[Dataset records]
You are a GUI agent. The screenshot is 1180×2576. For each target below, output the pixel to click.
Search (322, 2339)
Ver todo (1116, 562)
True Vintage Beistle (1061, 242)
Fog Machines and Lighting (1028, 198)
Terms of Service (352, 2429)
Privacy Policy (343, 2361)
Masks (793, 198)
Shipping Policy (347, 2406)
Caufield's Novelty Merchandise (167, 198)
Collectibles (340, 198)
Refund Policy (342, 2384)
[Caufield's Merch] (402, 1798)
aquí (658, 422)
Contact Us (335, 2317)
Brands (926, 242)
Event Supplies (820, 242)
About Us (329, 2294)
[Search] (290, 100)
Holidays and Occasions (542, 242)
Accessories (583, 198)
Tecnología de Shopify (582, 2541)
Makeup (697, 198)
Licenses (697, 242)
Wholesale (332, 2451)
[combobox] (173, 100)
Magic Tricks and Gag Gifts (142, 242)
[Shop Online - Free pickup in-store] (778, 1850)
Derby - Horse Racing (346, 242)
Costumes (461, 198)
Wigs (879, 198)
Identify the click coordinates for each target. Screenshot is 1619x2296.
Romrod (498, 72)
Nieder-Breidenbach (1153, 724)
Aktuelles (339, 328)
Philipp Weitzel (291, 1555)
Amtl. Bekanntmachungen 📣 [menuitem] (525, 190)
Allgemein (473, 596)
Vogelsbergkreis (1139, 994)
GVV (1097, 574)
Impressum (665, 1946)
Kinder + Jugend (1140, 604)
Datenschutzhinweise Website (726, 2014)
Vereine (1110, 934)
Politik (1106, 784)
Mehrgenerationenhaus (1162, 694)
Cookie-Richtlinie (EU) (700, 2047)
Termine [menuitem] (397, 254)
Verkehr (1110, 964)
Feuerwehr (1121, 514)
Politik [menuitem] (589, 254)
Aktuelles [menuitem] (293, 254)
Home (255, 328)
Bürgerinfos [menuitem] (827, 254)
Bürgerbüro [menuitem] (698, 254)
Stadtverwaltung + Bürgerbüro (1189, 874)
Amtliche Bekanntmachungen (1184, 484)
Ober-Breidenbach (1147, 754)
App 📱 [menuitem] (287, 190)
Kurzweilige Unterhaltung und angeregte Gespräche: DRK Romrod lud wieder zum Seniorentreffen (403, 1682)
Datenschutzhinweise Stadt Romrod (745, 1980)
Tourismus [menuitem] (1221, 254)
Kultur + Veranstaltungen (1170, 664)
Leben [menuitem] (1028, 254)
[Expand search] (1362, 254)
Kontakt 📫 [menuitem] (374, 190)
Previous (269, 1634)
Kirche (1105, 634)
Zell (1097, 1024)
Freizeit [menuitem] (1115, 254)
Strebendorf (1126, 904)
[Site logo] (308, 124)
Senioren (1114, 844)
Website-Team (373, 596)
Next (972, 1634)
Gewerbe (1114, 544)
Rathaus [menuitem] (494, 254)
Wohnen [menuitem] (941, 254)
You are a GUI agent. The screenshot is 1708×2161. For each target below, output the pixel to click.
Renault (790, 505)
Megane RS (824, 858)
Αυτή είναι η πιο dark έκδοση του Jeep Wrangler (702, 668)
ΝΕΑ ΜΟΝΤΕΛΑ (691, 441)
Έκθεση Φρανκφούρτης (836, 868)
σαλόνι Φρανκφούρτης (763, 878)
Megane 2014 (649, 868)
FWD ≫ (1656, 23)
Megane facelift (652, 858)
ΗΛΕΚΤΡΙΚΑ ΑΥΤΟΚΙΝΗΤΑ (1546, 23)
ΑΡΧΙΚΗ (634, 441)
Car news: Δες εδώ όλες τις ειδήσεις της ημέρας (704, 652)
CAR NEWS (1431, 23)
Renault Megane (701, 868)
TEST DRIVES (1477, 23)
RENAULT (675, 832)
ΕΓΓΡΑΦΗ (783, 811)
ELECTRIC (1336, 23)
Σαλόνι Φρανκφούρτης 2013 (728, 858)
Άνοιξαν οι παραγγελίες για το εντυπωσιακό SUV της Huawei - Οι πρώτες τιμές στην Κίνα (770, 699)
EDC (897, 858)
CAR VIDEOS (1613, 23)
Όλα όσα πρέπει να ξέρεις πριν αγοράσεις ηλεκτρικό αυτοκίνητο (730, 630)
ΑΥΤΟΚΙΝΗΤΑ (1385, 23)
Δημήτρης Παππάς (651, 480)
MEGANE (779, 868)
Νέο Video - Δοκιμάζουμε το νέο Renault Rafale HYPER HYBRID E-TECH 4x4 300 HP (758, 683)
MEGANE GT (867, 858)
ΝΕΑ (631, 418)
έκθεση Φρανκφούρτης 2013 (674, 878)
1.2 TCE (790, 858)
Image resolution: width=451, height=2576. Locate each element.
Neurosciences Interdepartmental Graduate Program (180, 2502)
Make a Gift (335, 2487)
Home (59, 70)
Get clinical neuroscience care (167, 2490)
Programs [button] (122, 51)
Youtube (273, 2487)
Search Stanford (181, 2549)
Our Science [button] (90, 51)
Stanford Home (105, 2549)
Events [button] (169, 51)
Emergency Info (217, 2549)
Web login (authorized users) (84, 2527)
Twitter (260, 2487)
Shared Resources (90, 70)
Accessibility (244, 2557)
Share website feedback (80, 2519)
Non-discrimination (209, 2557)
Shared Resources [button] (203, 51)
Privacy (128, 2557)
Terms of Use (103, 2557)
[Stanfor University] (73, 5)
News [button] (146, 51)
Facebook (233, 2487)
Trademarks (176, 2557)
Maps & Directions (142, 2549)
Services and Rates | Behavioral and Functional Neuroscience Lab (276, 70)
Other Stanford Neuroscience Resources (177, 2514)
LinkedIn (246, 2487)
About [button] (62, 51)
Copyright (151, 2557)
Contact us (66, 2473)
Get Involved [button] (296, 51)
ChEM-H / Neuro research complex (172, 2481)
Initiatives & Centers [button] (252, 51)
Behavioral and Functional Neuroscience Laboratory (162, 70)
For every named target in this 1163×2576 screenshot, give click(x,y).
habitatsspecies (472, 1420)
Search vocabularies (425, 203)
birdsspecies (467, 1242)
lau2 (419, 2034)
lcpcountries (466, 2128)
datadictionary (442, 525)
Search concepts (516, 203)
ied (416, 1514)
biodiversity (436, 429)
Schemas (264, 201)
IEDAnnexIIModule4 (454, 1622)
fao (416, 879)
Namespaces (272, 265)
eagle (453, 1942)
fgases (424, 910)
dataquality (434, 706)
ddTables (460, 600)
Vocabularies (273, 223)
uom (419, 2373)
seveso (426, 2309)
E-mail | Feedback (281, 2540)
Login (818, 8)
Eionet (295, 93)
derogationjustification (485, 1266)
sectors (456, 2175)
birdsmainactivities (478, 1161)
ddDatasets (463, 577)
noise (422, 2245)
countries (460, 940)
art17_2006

[EXERCISE DIRECTIONS]:
Reproduce every entry, word for word.

[RESULT OF THIS TASK]:
You are a GUI agent. The screenshot is 1180×2576. For each target below, output the pixel to click.
Search (322, 2339)
Ver todo (1116, 562)
True Vintage Beistle (1061, 242)
Fog Machines and Lighting (1028, 198)
Terms of Service (352, 2429)
Privacy Policy (343, 2361)
Masks (793, 198)
Shipping Policy (347, 2406)
Caufield's Novelty Merchandise (167, 198)
Collectibles (340, 198)
Refund Policy (342, 2384)
[Caufield's Merch] (402, 1798)
aquí (658, 422)
Contact Us (335, 2317)
Brands (926, 242)
Event Supplies (820, 242)
About Us (329, 2294)
[Search] (290, 100)
Holidays and Occasions (542, 242)
Accessories (583, 198)
Tecnología de Shopify (582, 2541)
Makeup (697, 198)
Licenses (697, 242)
Wholesale (332, 2451)
[combobox] (173, 100)
Magic Tricks and Gag Gifts (142, 242)
[Shop Online - Free pickup in-store] (778, 1850)
Derby - Horse Racing (346, 242)
Costumes (461, 198)
Wigs (879, 198)
Identify the click coordinates for each target. Screenshot is 1619x2296.
Romrod (498, 72)
Nieder-Breidenbach (1153, 724)
Aktuelles (339, 328)
Philipp Weitzel (291, 1555)
Amtl. Bekanntmachungen 📣 [menuitem] (525, 190)
Allgemein (473, 596)
Vogelsbergkreis (1139, 994)
GVV (1097, 574)
Impressum (665, 1946)
Kinder + Jugend (1140, 604)
Datenschutzhinweise Website (726, 2014)
Vereine (1110, 934)
Politik (1106, 784)
Mehrgenerationenhaus (1162, 694)
Cookie-Richtlinie (EU) (700, 2047)
Termine [menuitem] (397, 254)
Verkehr (1110, 964)
Feuerwehr (1121, 514)
Politik [menuitem] (589, 254)
Aktuelles [menuitem] (293, 254)
Home (255, 328)
Bürgerinfos [menuitem] (827, 254)
Bürgerbüro [menuitem] (698, 254)
Stadtverwaltung + Bürgerbüro (1189, 874)
Amtliche Bekanntmachungen (1184, 484)
Ober-Breidenbach (1147, 754)
App 📱 [menuitem] (287, 190)
Kurzweilige Unterhaltung und angeregte Gespräche: DRK Romrod lud wieder zum Seniorentreffen (403, 1682)
Datenschutzhinweise Stadt Romrod (745, 1980)
Tourismus [menuitem] (1221, 254)
Kultur + Veranstaltungen (1170, 664)
Leben [menuitem] (1028, 254)
[Expand search] (1362, 254)
Kontakt 📫 [menuitem] (374, 190)
Previous (269, 1634)
Kirche (1105, 634)
Zell (1097, 1024)
Freizeit [menuitem] (1115, 254)
Strebendorf (1126, 904)
[Site logo] (308, 124)
Senioren (1114, 844)
Website-Team (373, 596)
Next (972, 1634)
Gewerbe (1114, 544)
Rathaus [menuitem] (494, 254)
Wohnen [menuitem] (941, 254)
You are a GUI agent. The screenshot is 1708×2161. For each target below, output the pixel to click.
Renault (790, 505)
Megane RS (824, 858)
Αυτή είναι η πιο dark έκδοση του Jeep Wrangler (702, 668)
ΝΕΑ ΜΟΝΤΕΛΑ (691, 441)
Έκθεση Φρανκφούρτης (836, 868)
σαλόνι Φρανκφούρτης (763, 878)
Megane 2014 (649, 868)
FWD ≫ (1656, 23)
Megane facelift (652, 858)
ΗΛΕΚΤΡΙΚΑ ΑΥΤΟΚΙΝΗΤΑ (1546, 23)
ΑΡΧΙΚΗ (634, 441)
Car news: Δες εδώ όλες τις ειδήσεις της ημέρας (704, 652)
CAR NEWS (1431, 23)
Renault Megane (701, 868)
TEST DRIVES (1477, 23)
RENAULT (675, 832)
ΕΓΓΡΑΦΗ (783, 811)
ELECTRIC (1336, 23)
Σαλόνι Φρανκφούρτης 2013 (728, 858)
Άνοιξαν οι παραγγελίες για το εντυπωσιακό SUV της Huawei - Οι πρώτες τιμές στην Κίνα (770, 699)
EDC (897, 858)
CAR VIDEOS (1613, 23)
Όλα όσα πρέπει να ξέρεις πριν αγοράσεις ηλεκτρικό αυτοκίνητο (730, 630)
ΑΥΤΟΚΙΝΗΤΑ (1385, 23)
Δημήτρης Παππάς (651, 480)
MEGANE (779, 868)
Νέο Video - Δοκιμάζουμε το νέο Renault Rafale HYPER HYBRID E-TECH 4x4 300 HP (758, 683)
MEGANE GT (867, 858)
ΝΕΑ (631, 418)
έκθεση Φρανκφούρτης 2013 (674, 878)
1.2 TCE (790, 858)
Image resolution: width=451, height=2576. Locate each element.
Neurosciences Interdepartmental Graduate Program (180, 2502)
Make a Gift (335, 2487)
Home (59, 70)
Get clinical neuroscience care (167, 2490)
Programs [button] (122, 51)
Youtube (273, 2487)
Search Stanford (181, 2549)
Our Science [button] (90, 51)
Stanford Home (105, 2549)
Events [button] (169, 51)
Emergency Info (217, 2549)
Web login (authorized users) (84, 2527)
Twitter (260, 2487)
Shared Resources (90, 70)
Accessibility (244, 2557)
Share website feedback (80, 2519)
Non-discrimination (209, 2557)
Shared Resources [button] (203, 51)
Privacy (128, 2557)
Terms of Use (103, 2557)
[Stanfor University] (73, 5)
News [button] (146, 51)
Facebook (233, 2487)
Trademarks (176, 2557)
Maps & Directions (142, 2549)
Services and Rates | Behavioral and Functional Neuroscience Lab (276, 70)
Other Stanford Neuroscience Resources (177, 2514)
LinkedIn (246, 2487)
About [button] (62, 51)
Copyright (151, 2557)
Contact us (66, 2473)
Get Involved [button] (296, 51)
ChEM-H / Neuro research complex (172, 2481)
Initiatives & Centers [button] (252, 51)
Behavioral and Functional Neuroscience Laboratory (162, 70)
For every named target in this 1163×2576 screenshot, give click(x,y).
habitatsspecies (472, 1420)
Search vocabularies (425, 203)
birdsspecies (467, 1242)
lau2 (419, 2034)
lcpcountries (466, 2128)
datadictionary (442, 525)
Search concepts (516, 203)
ied (416, 1514)
biodiversity (436, 429)
Schemas (264, 201)
IEDAnnexIIModule4 (454, 1622)
fao (416, 879)
Namespaces (272, 265)
eagle (453, 1942)
fgases (424, 910)
dataquality (434, 706)
ddTables (460, 600)
Vocabularies (273, 223)
uom (419, 2373)
seveso (426, 2309)
E-mail | Feedback (281, 2540)
Login (818, 8)
Eionet (295, 93)
derogationjustification (485, 1266)
sectors (456, 2175)
birdsmainactivities (478, 1161)
ddDatasets (463, 577)
noise (422, 2245)
countries (460, 940)
art17_2006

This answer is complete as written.